Working weekend

The man of the house had a long weekend. He made plans to work in his shop – after a trip to New Orleans. With ladder, rope and a couple hours, we helped move our son and his wife’s bed and desk from the second story of their old place to their apartment. After a Sunday picnic, we headed home.
West of Vicksburg, my husband spotted an old station wagon parked beside the road. A retiree probed the engine while his cat and yellow dog watched patiently from inside the wagon. They were headed to California to visit the man’s dying father. The man said he had fixed whatever was wrong.
As we drove off, my husband watched the station wagon in our rearview mirror. It gradually picked up speed, slowed and then pulled off the road.
We backed up and offered the man a ride to the nearest gas station. A mile down the road, we passed an old sedan beside the road. My husband promised, “If it’s there when we come back, we’ll stop.”
The retiree bought bottles of fluid for his car. He thanked us and left trailing a cloud of black smoke. We hoped he would make it to a service station in Vicksburg.
Down the road, the old sedan waited for us, sheltering a Monroe college sophomore with a tear-washed face.
I rolled down the window, “Can we help?”
She smeared mascara across her check, “I’ve been begging God for someone to stop. The car just quit while I was driving.” My man went to look at it while we talked.
“We’ve had our car break down with our four children along,” I told her. “Until we pushed the car, no one, not even the police, stopped. Since then, if we have time, we stop.”
My husband returned, “I can’t fix it. We’re headed to Monroe. Do you want a ride to your dorm? Tomorrow, someone can come back and help you with the car.”
She sniffed, nodded, gathered her books, snacks and clothes and climbed in.
Two miles down the road, the station wagon waited for us.
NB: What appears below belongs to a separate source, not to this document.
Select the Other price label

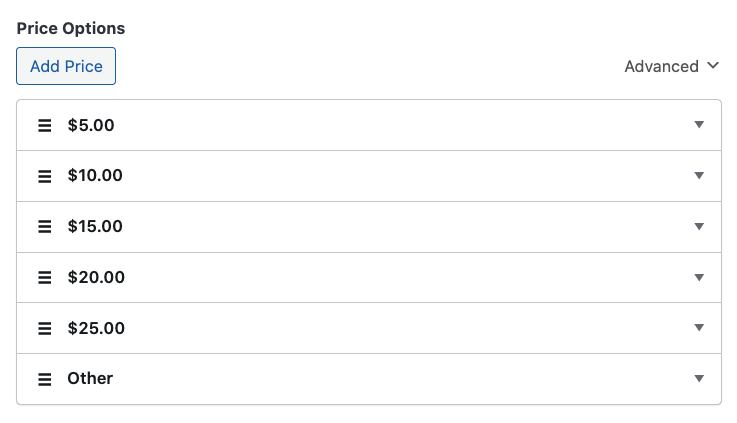point(90,378)
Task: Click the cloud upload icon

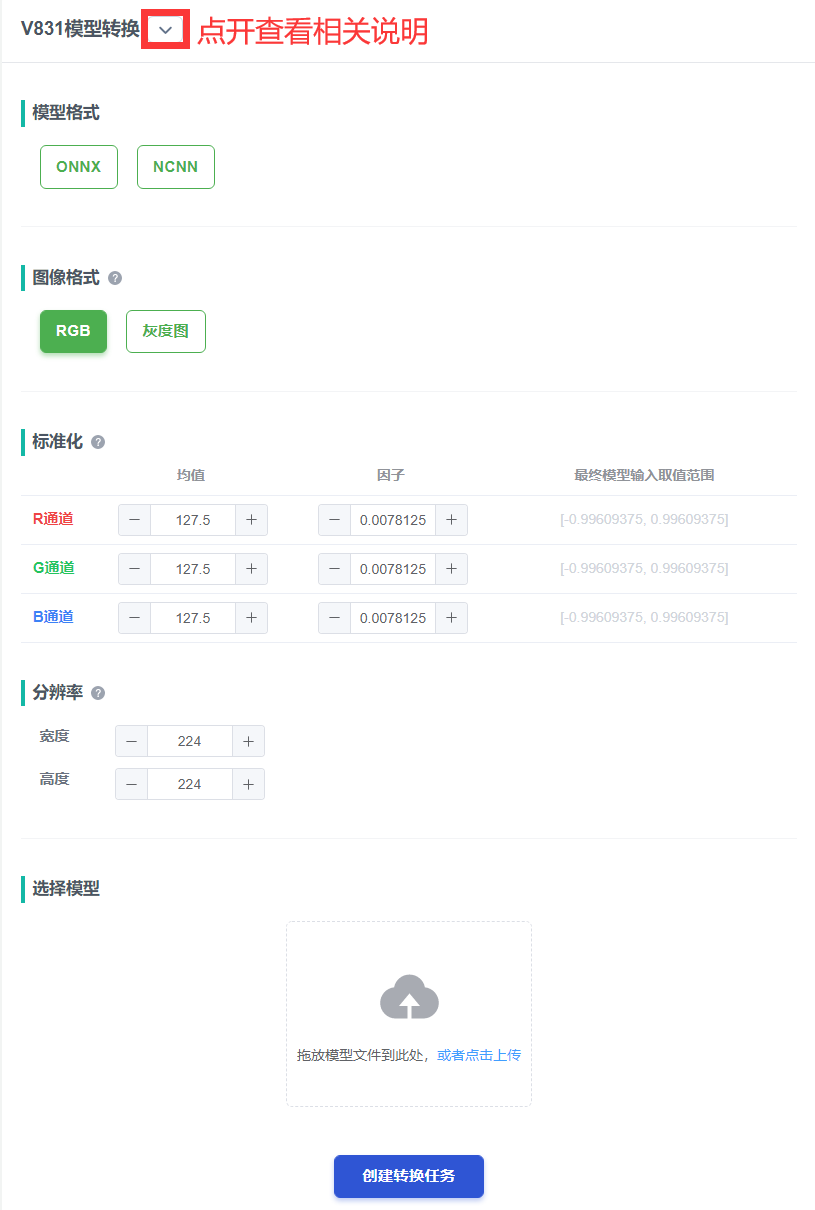Action: pyautogui.click(x=409, y=997)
It had not made it to Vicksburg. A three-legged, yellow lab, tied to the guard rail was drinking from a basin of water. The cat studied us from its perch on the back seat.
“I knew you’d be along,” he smiled. He didn’t want to go to Vicksburg for help. That was too long to leave his pets. He accepted a lift back to the gas station where he called a towing company. The college sophomore took time to call her mom. They cried together about the 300,000 mile car dying on the Interstate.
We settled in for the 90-minute drive to Monroe. Thirty miles later, another car waited on the side of the road. Two women. Flat tire. No spare. Help was expected within a few minutes. We drove on and didn’t see another stalled car. We left the co-ed at her dorm, drove home and collapsed in bed at midnight.
At 7 a.m. our son phoned. “Uh, Dad my computer crashed.” Between working on the computer and shopping with my dad, my husband didn’t do a thing in his shop, on his weekend off, but he sure did a lot of things for everyone else.